Assignment = Give back only the lines in the records below from the one with "Image resolution: width=1372" to the one with "Open the tab", both inclusive, word for word.

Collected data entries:

::::::

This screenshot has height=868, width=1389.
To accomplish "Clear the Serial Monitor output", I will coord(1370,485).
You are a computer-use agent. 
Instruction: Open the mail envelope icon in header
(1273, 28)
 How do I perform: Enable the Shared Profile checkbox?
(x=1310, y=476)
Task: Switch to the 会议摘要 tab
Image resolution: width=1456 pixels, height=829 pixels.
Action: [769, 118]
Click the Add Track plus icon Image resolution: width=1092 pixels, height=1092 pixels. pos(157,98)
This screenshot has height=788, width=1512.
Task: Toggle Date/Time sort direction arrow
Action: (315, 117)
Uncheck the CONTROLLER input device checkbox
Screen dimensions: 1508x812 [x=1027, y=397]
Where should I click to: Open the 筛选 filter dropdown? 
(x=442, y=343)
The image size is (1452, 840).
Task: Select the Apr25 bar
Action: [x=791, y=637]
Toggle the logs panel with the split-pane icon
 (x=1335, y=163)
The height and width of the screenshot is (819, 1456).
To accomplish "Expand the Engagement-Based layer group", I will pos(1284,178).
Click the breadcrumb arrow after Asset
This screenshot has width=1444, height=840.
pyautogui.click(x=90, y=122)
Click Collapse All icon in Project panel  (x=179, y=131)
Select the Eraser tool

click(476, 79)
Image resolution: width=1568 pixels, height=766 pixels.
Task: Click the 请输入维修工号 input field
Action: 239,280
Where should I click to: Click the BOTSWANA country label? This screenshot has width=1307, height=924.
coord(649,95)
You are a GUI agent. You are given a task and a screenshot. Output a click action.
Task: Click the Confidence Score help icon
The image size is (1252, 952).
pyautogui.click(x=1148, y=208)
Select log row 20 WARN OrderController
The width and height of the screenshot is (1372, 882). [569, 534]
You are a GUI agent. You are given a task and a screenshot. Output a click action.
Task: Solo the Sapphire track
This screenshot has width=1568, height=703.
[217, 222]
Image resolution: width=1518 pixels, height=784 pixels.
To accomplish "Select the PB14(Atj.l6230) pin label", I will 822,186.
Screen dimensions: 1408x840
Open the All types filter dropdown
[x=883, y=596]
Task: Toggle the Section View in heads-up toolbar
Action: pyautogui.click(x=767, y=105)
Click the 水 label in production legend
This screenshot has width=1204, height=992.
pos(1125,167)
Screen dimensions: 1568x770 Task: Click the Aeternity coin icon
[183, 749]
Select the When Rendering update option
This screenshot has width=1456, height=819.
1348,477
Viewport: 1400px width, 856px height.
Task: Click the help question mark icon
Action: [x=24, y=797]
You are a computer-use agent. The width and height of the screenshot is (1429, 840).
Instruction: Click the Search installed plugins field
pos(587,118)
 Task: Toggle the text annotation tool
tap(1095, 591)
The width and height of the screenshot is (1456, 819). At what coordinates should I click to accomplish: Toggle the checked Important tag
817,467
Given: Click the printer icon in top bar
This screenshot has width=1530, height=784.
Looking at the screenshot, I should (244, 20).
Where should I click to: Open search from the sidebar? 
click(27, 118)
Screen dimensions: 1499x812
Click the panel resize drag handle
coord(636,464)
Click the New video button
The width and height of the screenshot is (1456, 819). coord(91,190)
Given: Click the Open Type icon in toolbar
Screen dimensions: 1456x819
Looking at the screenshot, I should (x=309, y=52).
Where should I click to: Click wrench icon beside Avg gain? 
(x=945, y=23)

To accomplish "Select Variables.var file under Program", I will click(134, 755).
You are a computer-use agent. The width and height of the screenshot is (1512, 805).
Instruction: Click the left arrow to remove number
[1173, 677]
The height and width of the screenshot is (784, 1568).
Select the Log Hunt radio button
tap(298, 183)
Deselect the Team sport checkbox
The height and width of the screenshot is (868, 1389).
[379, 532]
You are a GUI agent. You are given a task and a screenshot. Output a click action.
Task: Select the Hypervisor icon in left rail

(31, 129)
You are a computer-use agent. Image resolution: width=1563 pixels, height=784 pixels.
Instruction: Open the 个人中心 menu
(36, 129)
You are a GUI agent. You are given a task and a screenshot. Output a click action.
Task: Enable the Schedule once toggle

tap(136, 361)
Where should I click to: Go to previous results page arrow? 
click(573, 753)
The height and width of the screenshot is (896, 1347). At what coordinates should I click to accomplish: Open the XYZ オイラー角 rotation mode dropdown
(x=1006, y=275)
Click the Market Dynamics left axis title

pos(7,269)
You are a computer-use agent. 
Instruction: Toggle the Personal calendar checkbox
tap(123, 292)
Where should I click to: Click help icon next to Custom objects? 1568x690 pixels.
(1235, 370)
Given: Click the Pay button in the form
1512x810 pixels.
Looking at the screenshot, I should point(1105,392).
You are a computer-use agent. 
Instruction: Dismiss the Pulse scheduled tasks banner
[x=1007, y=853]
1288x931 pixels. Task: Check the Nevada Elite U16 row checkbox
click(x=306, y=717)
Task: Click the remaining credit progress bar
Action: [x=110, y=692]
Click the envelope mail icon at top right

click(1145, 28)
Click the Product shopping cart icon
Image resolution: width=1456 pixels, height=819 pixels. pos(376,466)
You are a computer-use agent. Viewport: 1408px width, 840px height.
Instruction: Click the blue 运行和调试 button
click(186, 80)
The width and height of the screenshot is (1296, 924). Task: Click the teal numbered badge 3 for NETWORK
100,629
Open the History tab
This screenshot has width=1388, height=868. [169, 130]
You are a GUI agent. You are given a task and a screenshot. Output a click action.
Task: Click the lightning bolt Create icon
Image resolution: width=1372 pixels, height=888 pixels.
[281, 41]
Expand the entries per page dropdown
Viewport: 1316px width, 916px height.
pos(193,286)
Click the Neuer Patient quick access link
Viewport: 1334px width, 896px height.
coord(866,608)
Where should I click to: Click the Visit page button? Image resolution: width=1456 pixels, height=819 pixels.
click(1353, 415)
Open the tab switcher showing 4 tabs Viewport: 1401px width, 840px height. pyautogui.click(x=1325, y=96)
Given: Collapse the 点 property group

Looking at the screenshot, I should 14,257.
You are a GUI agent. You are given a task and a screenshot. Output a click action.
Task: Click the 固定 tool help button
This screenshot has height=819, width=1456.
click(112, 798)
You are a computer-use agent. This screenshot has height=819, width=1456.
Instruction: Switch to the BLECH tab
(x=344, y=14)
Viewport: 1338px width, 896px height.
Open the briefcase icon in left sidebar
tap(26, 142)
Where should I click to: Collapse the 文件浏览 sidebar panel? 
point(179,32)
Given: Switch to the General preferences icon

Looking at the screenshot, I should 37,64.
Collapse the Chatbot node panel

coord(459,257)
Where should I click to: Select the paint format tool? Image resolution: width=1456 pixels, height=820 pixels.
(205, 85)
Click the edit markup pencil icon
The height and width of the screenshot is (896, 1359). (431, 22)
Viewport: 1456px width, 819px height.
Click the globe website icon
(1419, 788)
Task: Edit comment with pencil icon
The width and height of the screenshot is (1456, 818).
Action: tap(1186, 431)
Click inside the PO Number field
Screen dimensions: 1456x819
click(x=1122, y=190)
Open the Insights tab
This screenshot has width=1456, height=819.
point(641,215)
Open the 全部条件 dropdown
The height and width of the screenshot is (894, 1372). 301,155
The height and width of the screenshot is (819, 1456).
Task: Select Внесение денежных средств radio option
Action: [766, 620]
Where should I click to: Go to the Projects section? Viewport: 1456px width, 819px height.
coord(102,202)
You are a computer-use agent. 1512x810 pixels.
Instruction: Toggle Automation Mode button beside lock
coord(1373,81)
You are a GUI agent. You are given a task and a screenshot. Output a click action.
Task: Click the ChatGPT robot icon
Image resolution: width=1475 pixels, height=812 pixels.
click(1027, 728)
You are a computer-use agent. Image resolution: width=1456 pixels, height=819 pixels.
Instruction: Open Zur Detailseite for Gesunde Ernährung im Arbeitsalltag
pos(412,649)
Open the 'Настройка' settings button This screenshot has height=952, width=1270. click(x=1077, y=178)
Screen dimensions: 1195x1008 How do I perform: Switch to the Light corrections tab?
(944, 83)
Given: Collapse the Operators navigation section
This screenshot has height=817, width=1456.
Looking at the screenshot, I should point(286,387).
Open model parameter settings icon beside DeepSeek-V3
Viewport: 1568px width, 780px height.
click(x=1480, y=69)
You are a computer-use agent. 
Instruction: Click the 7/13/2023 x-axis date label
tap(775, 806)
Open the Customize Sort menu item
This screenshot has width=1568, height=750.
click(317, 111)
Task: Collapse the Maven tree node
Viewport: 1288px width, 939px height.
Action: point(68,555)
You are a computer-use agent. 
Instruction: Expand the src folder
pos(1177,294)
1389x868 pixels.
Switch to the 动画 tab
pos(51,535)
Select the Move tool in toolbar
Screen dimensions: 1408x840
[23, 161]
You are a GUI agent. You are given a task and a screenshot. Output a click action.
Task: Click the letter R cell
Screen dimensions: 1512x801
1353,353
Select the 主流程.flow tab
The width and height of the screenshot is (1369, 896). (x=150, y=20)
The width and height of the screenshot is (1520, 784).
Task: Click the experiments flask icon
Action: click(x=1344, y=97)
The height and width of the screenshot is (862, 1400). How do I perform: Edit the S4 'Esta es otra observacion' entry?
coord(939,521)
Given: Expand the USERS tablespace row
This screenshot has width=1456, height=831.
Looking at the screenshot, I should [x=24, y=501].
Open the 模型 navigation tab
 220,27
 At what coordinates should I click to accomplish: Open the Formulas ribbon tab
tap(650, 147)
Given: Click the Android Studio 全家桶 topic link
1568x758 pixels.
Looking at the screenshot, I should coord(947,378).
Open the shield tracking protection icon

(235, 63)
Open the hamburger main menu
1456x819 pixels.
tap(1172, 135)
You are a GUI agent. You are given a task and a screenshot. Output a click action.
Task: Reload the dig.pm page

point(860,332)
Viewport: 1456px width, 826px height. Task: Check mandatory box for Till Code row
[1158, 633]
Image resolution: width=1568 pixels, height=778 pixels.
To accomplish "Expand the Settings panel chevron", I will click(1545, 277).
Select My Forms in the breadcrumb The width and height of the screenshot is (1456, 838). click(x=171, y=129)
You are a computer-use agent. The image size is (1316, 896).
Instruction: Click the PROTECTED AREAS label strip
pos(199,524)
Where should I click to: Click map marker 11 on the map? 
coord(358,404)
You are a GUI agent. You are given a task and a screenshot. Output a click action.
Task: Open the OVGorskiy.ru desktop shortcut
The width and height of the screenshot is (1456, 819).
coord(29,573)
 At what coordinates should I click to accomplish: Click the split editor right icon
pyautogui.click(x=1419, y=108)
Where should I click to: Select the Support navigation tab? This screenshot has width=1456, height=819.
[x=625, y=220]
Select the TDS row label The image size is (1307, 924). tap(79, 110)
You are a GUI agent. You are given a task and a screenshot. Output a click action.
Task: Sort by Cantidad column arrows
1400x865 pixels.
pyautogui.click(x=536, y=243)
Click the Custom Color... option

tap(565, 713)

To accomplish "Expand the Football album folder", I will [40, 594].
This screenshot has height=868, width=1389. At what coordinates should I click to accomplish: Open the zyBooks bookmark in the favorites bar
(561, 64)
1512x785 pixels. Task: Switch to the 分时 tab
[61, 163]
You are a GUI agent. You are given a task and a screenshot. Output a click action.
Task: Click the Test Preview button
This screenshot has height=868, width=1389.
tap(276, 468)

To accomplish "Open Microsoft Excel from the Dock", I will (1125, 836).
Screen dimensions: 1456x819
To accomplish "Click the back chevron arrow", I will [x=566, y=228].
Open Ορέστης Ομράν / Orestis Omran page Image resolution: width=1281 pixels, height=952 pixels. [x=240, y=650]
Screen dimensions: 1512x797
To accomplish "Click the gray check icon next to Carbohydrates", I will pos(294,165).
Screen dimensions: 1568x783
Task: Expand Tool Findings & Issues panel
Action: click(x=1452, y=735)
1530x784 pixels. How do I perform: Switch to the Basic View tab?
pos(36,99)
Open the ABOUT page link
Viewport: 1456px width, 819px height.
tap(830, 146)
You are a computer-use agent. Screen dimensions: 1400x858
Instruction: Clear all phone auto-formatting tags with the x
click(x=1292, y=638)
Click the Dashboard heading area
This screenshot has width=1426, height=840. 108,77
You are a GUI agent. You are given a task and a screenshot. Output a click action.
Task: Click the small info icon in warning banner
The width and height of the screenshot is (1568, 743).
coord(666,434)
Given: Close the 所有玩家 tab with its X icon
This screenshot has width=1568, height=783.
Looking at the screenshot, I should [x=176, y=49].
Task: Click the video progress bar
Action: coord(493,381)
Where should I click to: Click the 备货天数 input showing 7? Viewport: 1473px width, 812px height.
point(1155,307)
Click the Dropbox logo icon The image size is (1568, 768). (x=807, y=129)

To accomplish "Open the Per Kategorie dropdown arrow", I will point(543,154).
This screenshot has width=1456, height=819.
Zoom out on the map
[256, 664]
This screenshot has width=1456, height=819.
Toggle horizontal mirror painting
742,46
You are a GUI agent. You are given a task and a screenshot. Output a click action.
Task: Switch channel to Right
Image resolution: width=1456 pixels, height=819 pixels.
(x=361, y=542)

::::::

Solution for this problem =
Image resolution: width=1372 pixels, height=888 pixels.
[281, 41]
Expand the entries per page dropdown
Viewport: 1316px width, 916px height.
pos(193,286)
Click the Neuer Patient quick access link
Viewport: 1334px width, 896px height.
coord(866,608)
Where should I click to: Click the Visit page button? Image resolution: width=1456 pixels, height=819 pixels.
click(1353, 415)
Open the tab switcher showing 4 tabs Viewport: 1401px width, 840px height. pyautogui.click(x=1325, y=96)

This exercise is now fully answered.